■ Written problem: Please transcribe the items starting with the line that contains "Screen dimensions: 503x640" and going on through the line that contains "pyautogui.click(x=581, y=13)", both included, and leave the pictures out.

■ Supplied records:
— begin —

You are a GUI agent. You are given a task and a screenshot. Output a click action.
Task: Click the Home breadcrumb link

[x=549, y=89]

— end —
— begin —

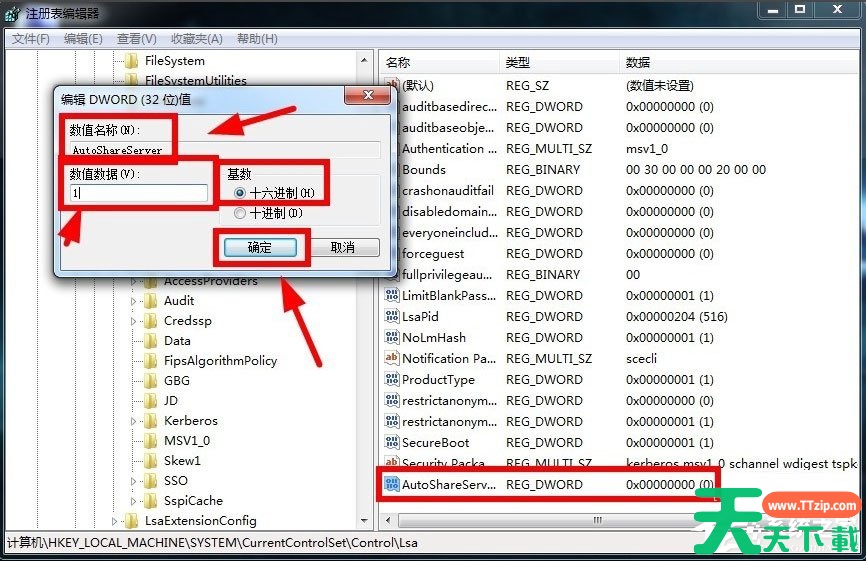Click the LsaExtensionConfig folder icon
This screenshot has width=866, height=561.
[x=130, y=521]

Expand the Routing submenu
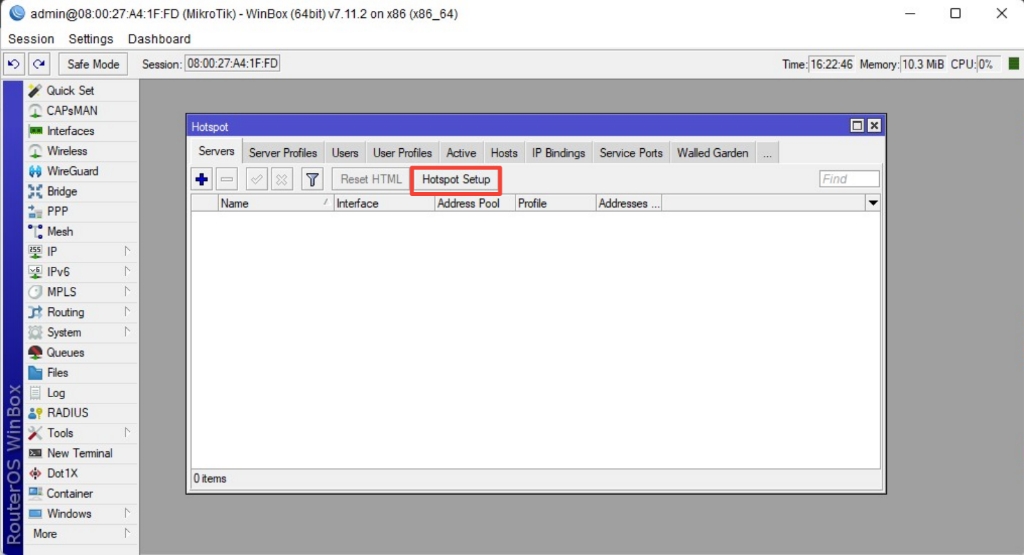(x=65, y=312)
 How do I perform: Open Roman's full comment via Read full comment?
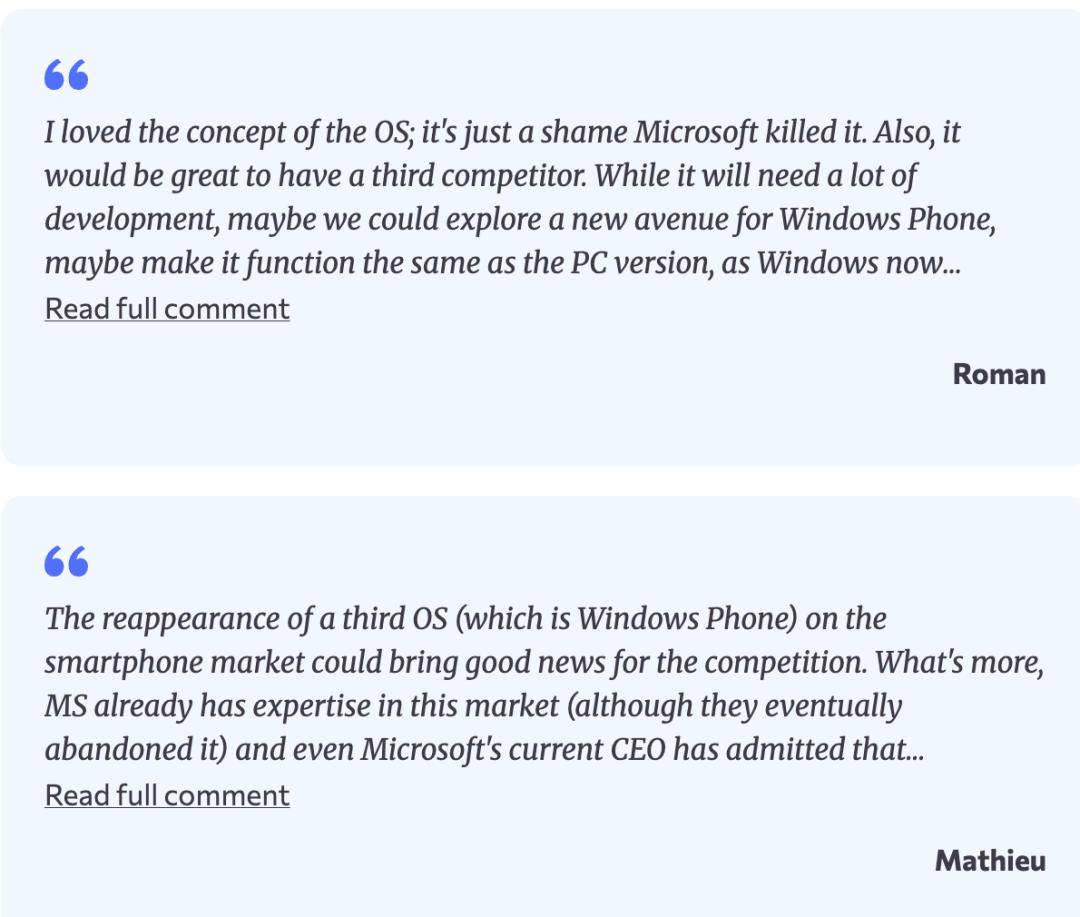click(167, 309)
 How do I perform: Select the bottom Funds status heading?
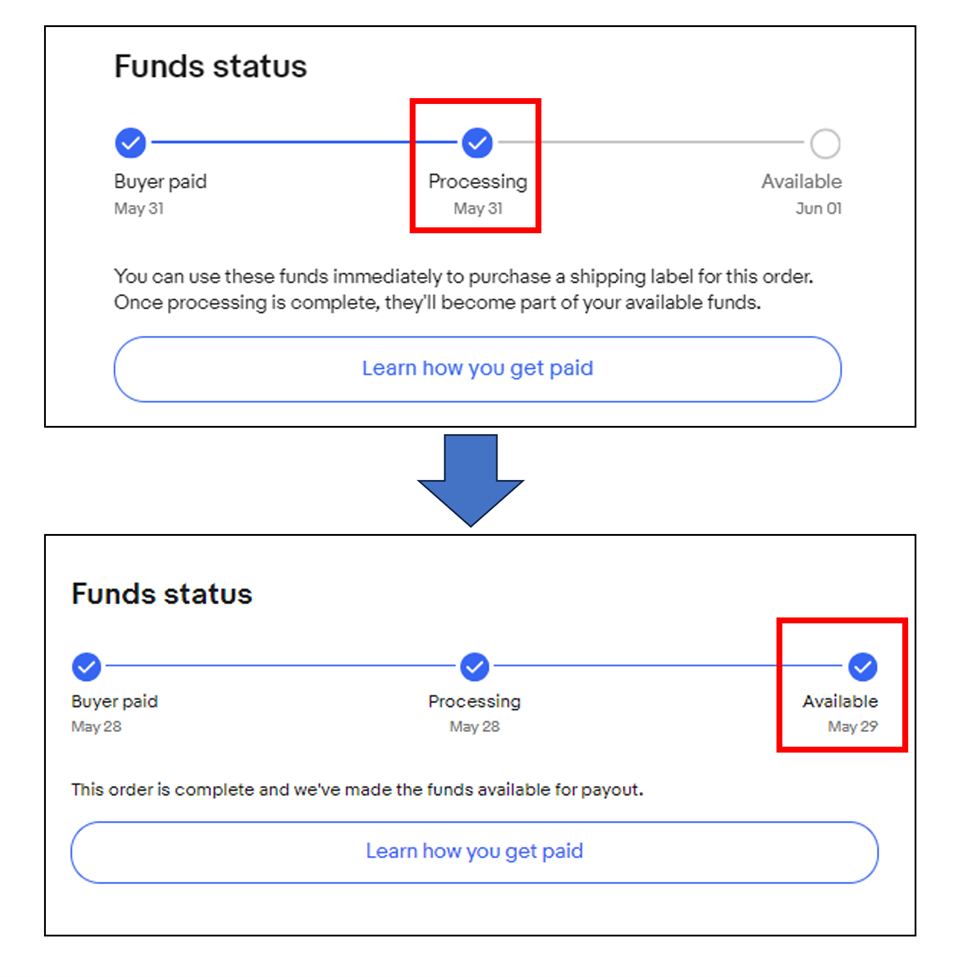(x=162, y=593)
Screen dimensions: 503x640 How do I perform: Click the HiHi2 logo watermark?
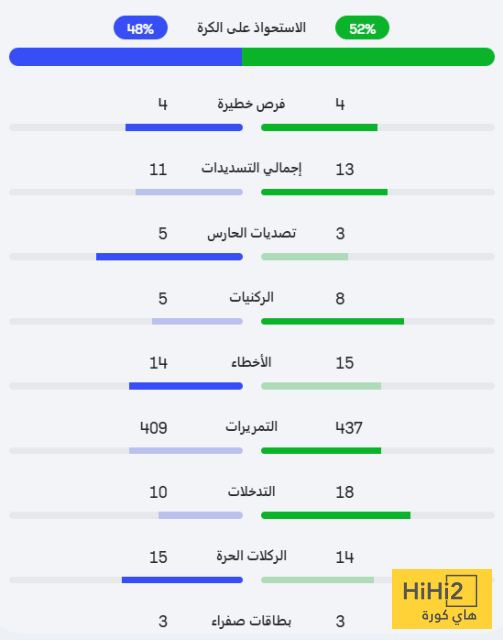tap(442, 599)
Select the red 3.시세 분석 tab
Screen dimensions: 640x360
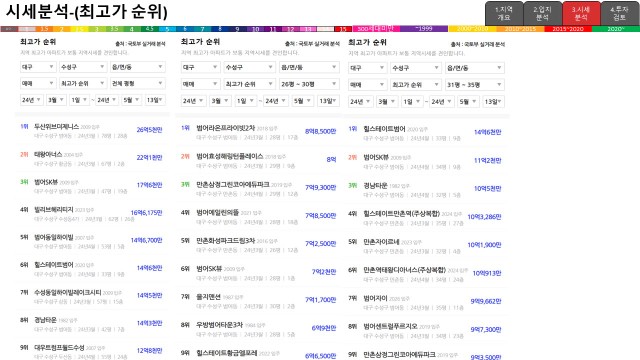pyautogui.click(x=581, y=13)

— end —

■ Solution below:
Screen dimensions: 503x640 How do I perform: Click the HiHi2 logo watermark?
tap(442, 599)
Select the red 3.시세 분석 tab
Screen dimensions: 640x360
pyautogui.click(x=581, y=13)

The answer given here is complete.